• DOKUMENTTEXT:
# Matchrute/Floatrute gesucht



## TrevorMcCox (3. März 2013)

Hallo Zusammen,

ich bin auf der Suche nach einer 3,60 m langen Matchrute oder Floatrute bis ~80€. 

Die Rute wird an einem kleinen Teich zum Einsatz kommen und soll vorallem Spaß machen! Kleinere Karpfen sollte die Rute mitmachen.

Die *Daiwa Aqualite Sensor Float* finde ich bisher sehr gut aber vielleicht habt ihr noch andere Empfehlungen?


----------



## M.C Phlegmatisch (4. März 2013)

*AW: Matchrute/Floatrute gesucht*

Ich habe die Daiwa Aqualite Match Version in 4,20m. Ich weiß nicht wie es bei den anderen Ruten von Daiwa aussieht. Aber mit meiner bin ich sehr zufrieden. Karpfen habe ich damit auch schon bezwungen. :m

Auch sehr gut zum Forellenangeln mit Sbiro zu gebrauchen.


----------



## TrevorMcCox (6. März 2013)

*AW: Matchrute/Floatrute gesucht*

Wie wichtig ist eigentlich eine parabolische Aktion bei dem Vorhaben Weißfisch zu fangen? Nachdem ich mir beispielsweise die Greys Prodigy Float angeschaut habe, wird die Aktion dort als "Progressiv" beschrieben. 

Kann mir einer den genauen Sinn und zweck dieser Spezifikation einer Float- und Matchrute erklären?


----------



## Andal (6. März 2013)

*AW: Matchrute/Floatrute gesucht*

Moderne(!) Matchruten sind von der Aktion her mehr auf Spitze gebaut. Alles ausgerichtet auf schnelles Fischen, auch auf Distanz und nicht unbedingt die allergrößten Fische.
Floatruten waren und sind die größeren Schwestern der Matchruten aus vergangenen Tagen. In der Aktion semiparabolisch, teilweise sogar parabolisch. Wenn dann von progressiv die Rede ist, meint man grundsätzlich stramme Aktionen, die aber unter Last eine gute Biegkurve entwickeln. Sie sind auch mit größeren Ringdurchmessern versehen und selbst größere Fische machen ihnen keine Probleme.

Grundsätzlich kann man sagen, dass man mit einer Float problemlos feine Matchmontagen fischen kann, mit einer Match aber eher an die Grenzen nach oben stößt. Wer also nicht explicit nach einer pfeilschnellen, sehr feinen Posenrute sucht, der ist im angleralltäglichen Leben mit einer Floatrute besser bedient. Sie verfügt über mehr Reserven, ist trotzdem sensibel genug und macht auch keine Zicken, wenn man sie mal als sehr leichte Grundrute "mißbraucht".

• DATENSATZAUSZUG:
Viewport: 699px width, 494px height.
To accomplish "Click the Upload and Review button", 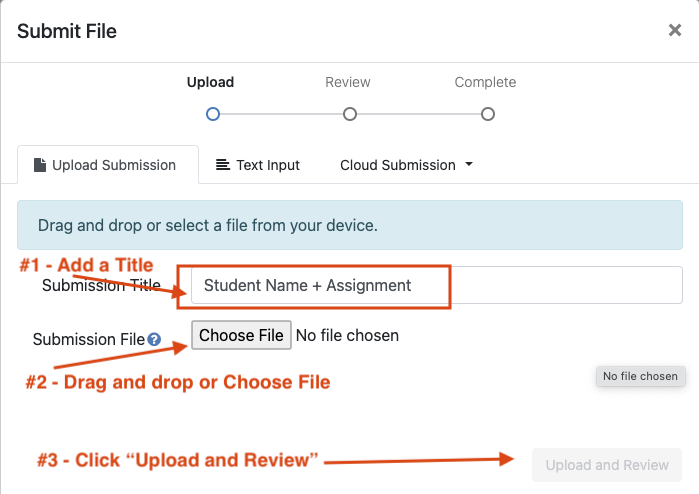I will [607, 465].
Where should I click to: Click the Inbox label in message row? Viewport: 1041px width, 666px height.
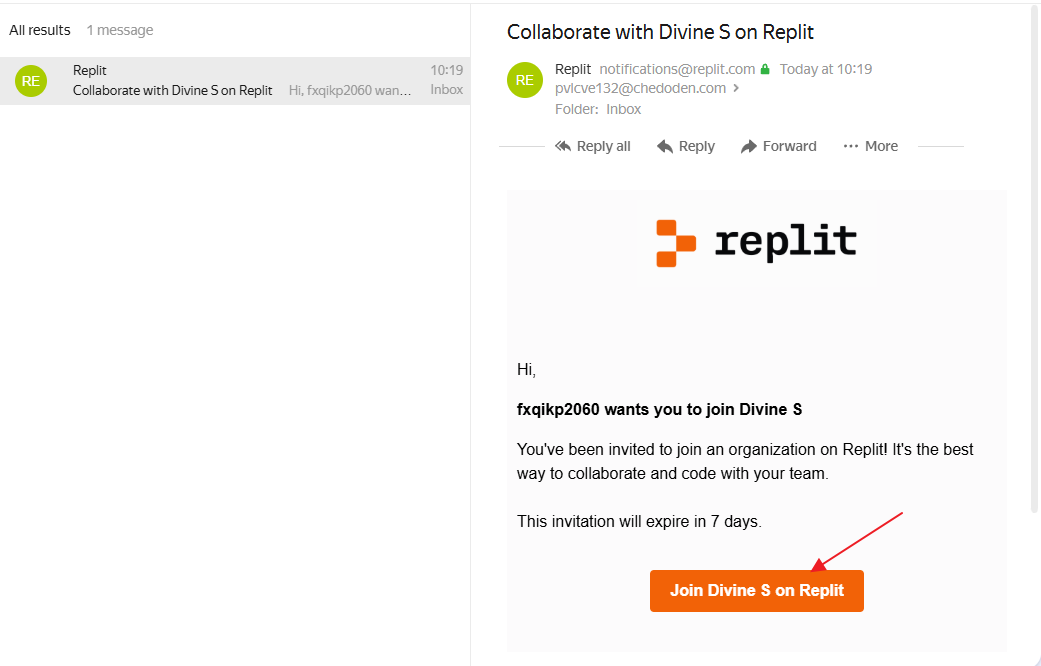click(447, 90)

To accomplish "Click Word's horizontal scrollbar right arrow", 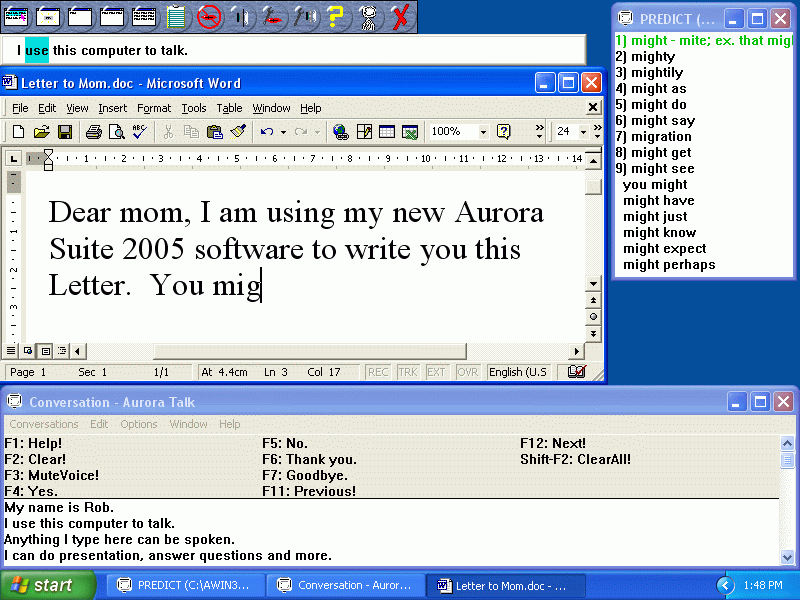I will [x=576, y=351].
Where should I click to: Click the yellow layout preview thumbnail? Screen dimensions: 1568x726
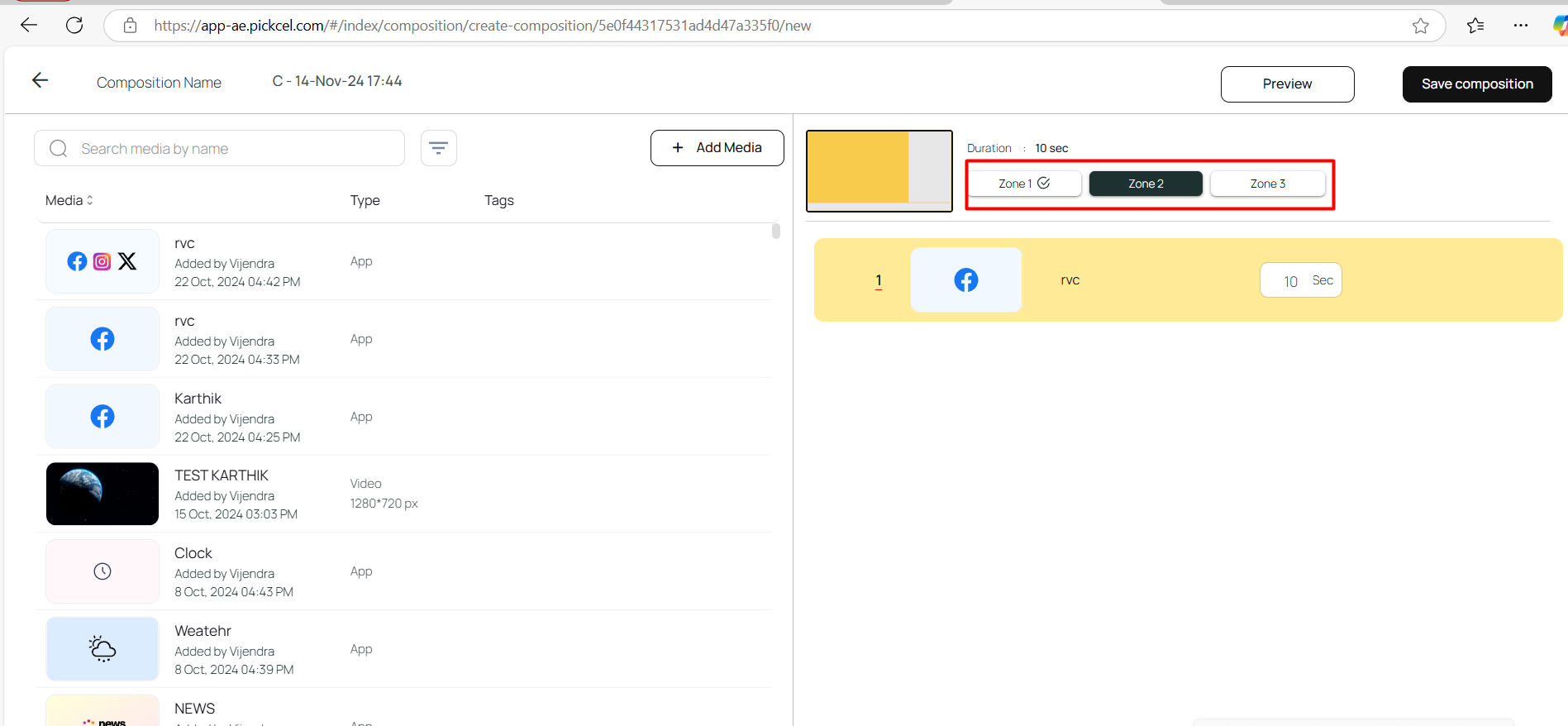pos(879,170)
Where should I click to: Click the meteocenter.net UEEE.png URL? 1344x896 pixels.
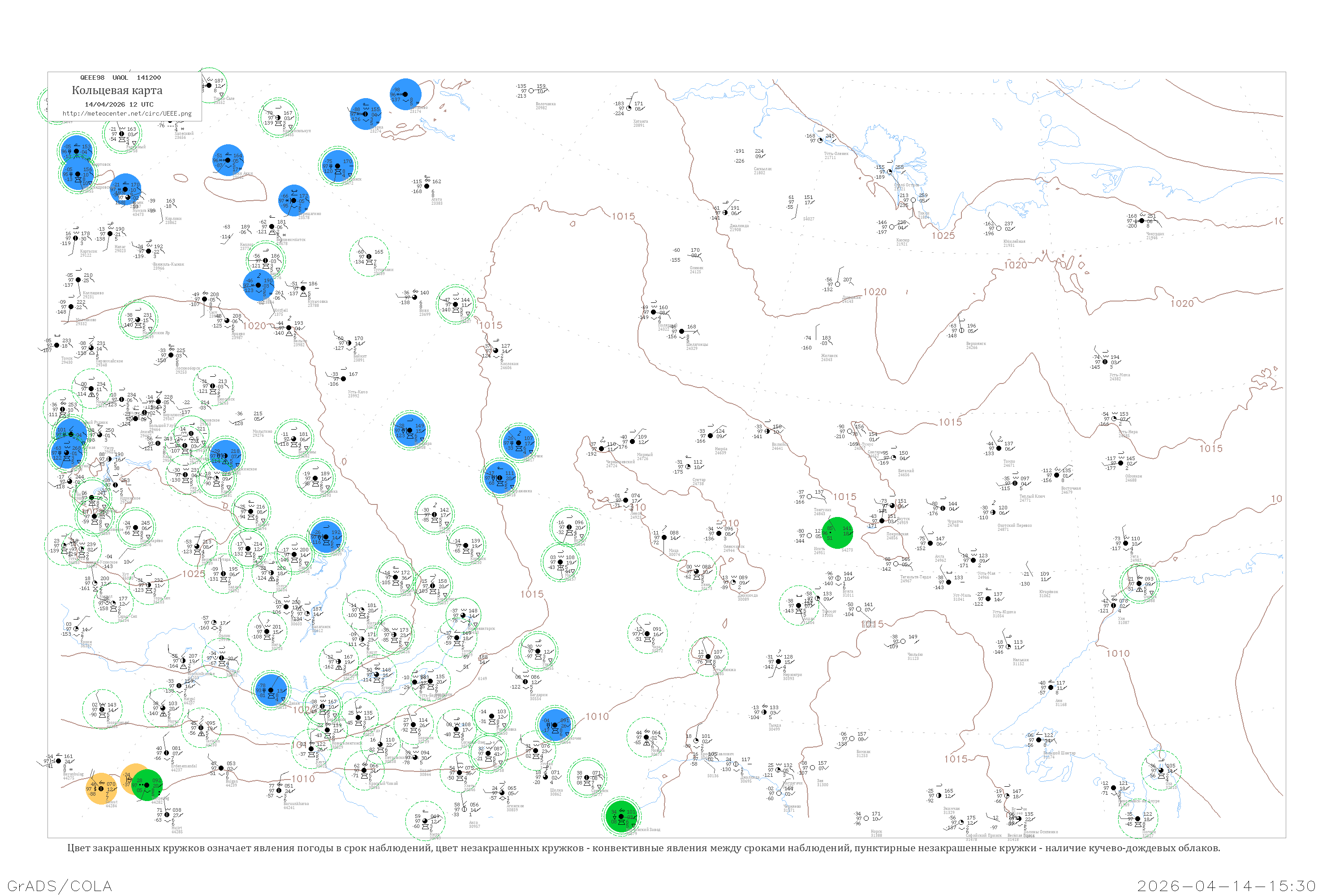[x=127, y=114]
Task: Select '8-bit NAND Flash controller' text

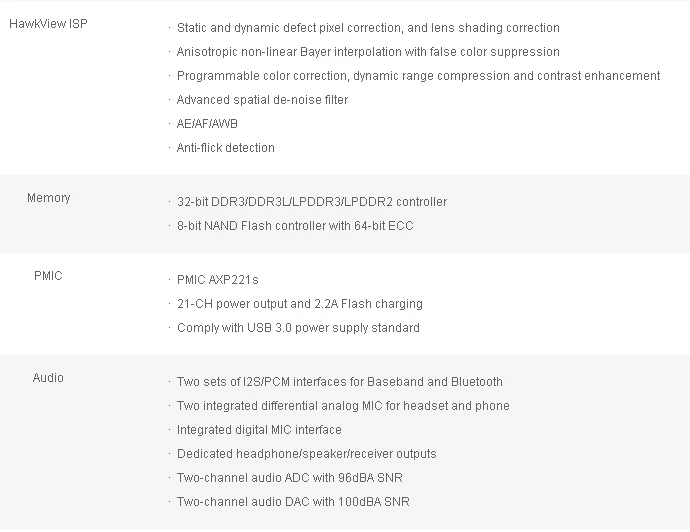Action: [x=295, y=226]
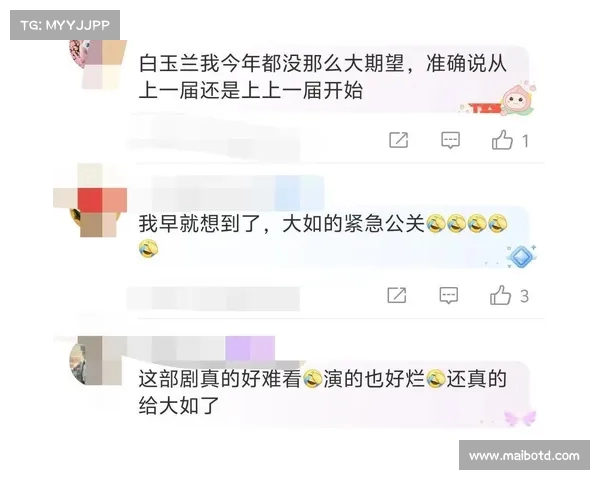This screenshot has width=600, height=480.
Task: Click the blurred timestamp under the 紧急公关 comment
Action: [214, 299]
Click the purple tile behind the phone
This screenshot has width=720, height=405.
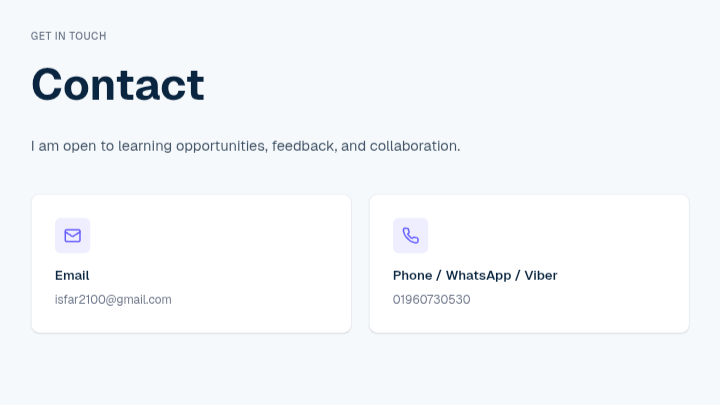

• AUFGABE:
Schreibe den Forenthread über Match- und Floatruten im Anschluss an seinen letzten Satz weiter.

• LÖSUNG:
----------



## martin18 (6. März 2013)

*AW: Matchrute/Floatrute gesucht*

moin andal,
finde das ist eine sehr treffende und gute Beschreibung der Floatruten, vor allem für Einsteiger...#6
Petri Heil


----------



## Naturliebhaber (6. März 2013)

*AW: Matchrute/Floatrute gesucht*



TrevorMcCox schrieb:


> Wie wichtig ist eigentlich eine parabolische Aktion bei dem Vorhaben Weißfisch zu fangen? Nachdem ich mir beispielsweise die Greys Prodigy Float angeschaut habe, wird die Aktion dort als "Progressiv" beschrieben.
> 
> Kann mir einer den genauen Sinn und zweck dieser Spezifikation einer Float- und Matchrute erklären?



Einfach gesagt (und das gilt nicht nur für Matchruten): Je parabolischer die Rutenaktion, desto mehr kämpft der Fisch gegen die Rute und desto flexibler federt die Rute Fluchten des Fisches ab.
Die negative Seite: Desto parabolischer, desto weniger Kontrolle kannst Du im Drill über den Fisch ausüben, weil er sich nicht gut führen lässt.

Ich fische gar keine Ruten mit Spitzenaktion, andere Angler, die ich kenne, fischen nur Ruten mit Spitzenaktion. Ist Geschmacksache. Mir schlitzt aber auch kaum ein Fisch aus.

Meine Empfehlung für eine Top-Floatrute ist die Daiwa Aqualite Power Float, also der "große Bruder" der Angler, die Du im Eingangspost erwähnst. Hervorragende Aktion und kein Lämmerschwanz. Wird auch gut mit Karpfen bis Mitte 60cm im Fließgewässer fertig, falls die sich mal dran verirren.

Meine Meinung bzgl. der Greys Prodigy Float: Da steht progressiv einfach für knüppelhart mit biegsamer Spitze. Furchtbares Teil. Ich mag die Greys-Ruten mit ihrer Spitzenaktion aber eh nicht. #d


----------



## TrevorMcCox (6. März 2013)

*AW: Matchrute/Floatrute gesucht*

Also erstmal herzlichen Dank an Andal und Naturliebhaber, ich hab es schon lange nicht mehr erlebt in einem Internetforum eine so kompetente Antwort zu erhalten.  :m  im Prinzip sind damit alle meine Fragen beantwortet.

Ich werde mich für eine Floatrute entscheiden und schaue mir beide Modelle der Aqualite Serie genau an. 

Wenn ich mich dann entschieden hab, berichte ich natürlich kurz.


----------



## AKreitner (7. März 2013)

*AW: Matchrute/Floatrute gesucht*

Hi,
ich besitze 1x die Daiwa Aqualite Match und 1x die Daiwa Aqualite Sensor Float!
Wechsle mich immer mit beiden ab und kann sie nur empfehlen


----------



## TrevorMcCox (16. März 2013)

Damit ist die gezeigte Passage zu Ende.